What is being asked: Leave out all images and set down the records exactly as given.

Data extracts:
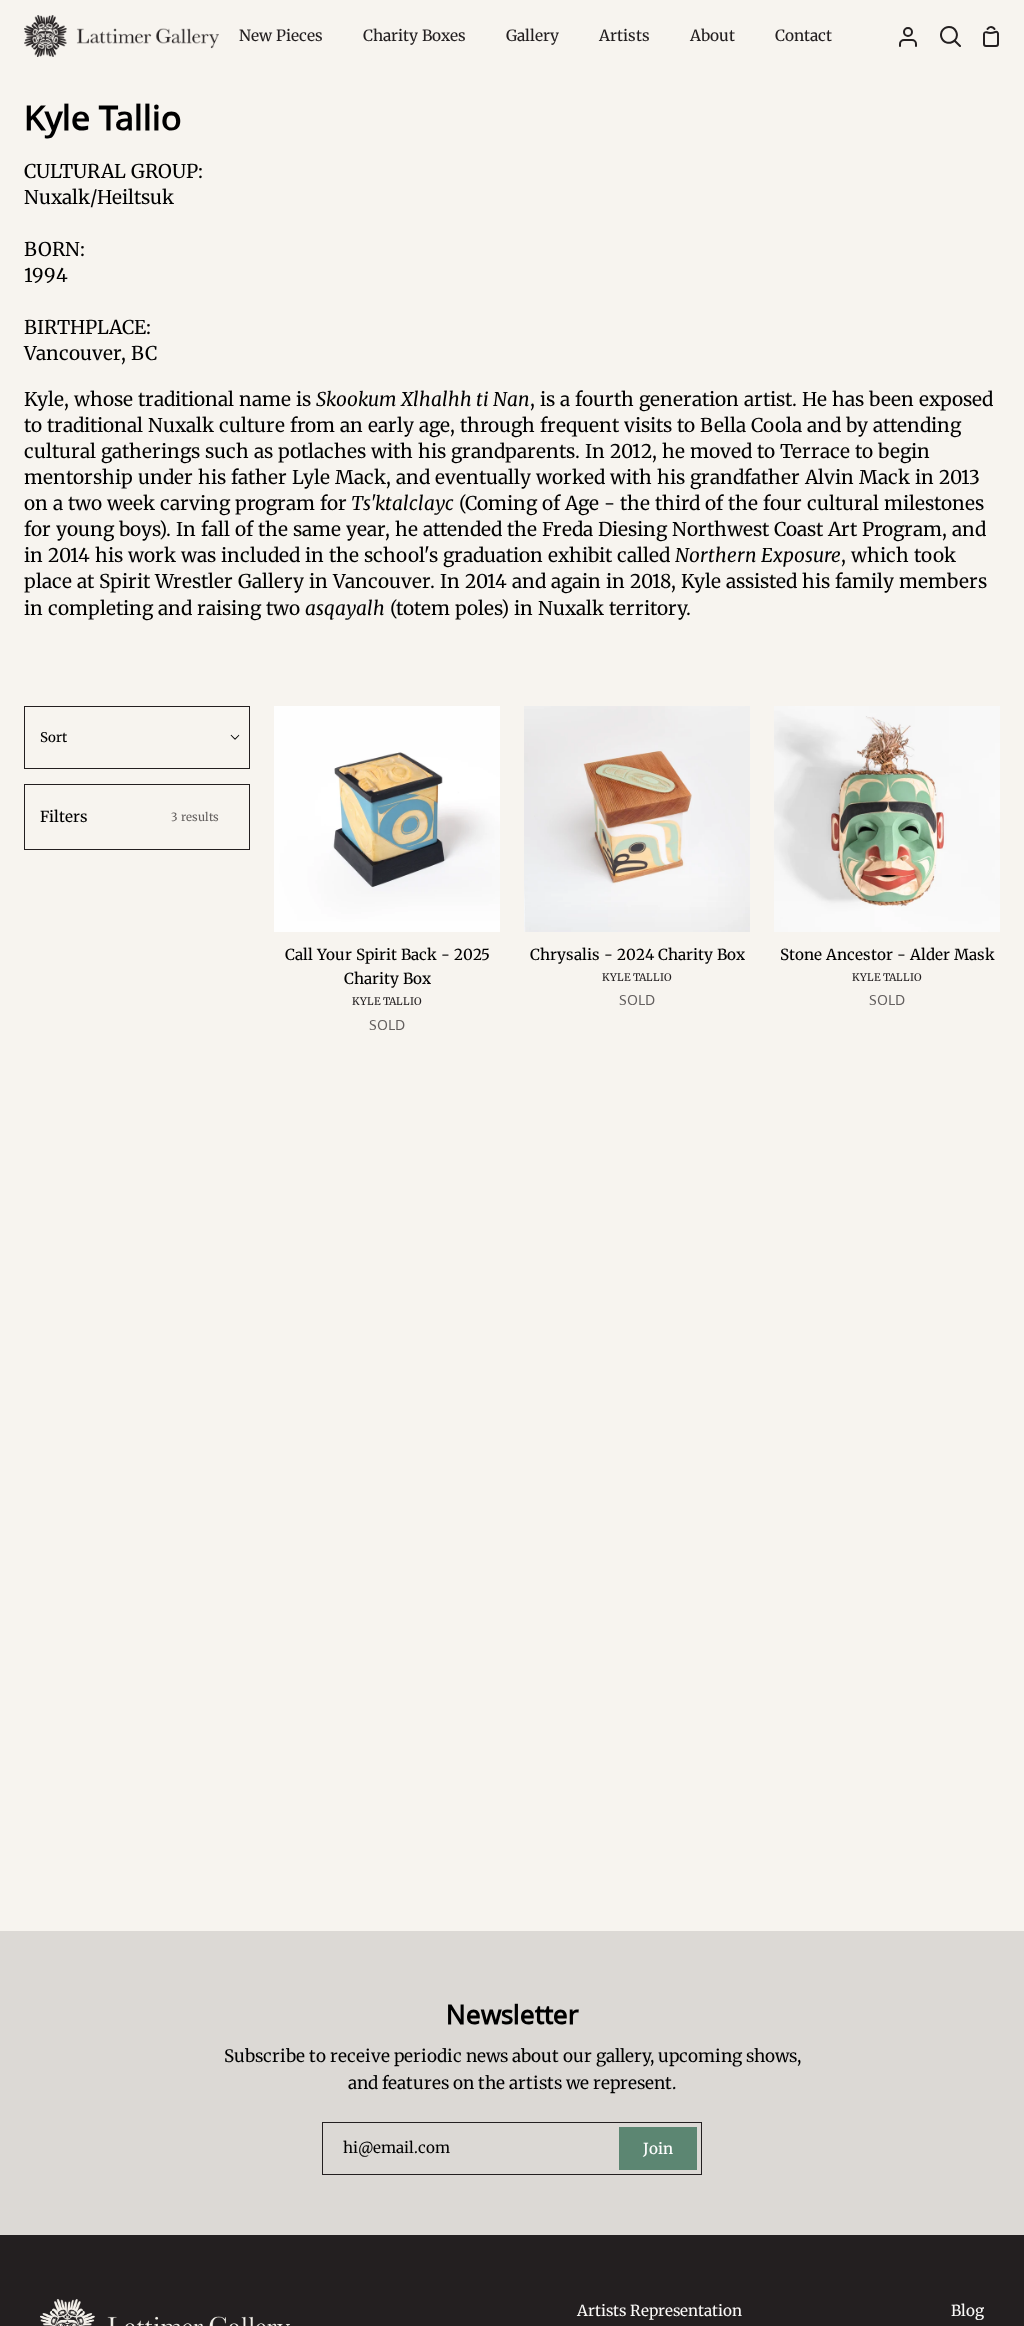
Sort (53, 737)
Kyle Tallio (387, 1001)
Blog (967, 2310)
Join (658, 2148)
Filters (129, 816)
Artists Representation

Solved problem:
Sort (53, 737)
Kyle Tallio (387, 1001)
Blog (967, 2310)
Join (658, 2148)
Filters (129, 816)
Artists Representation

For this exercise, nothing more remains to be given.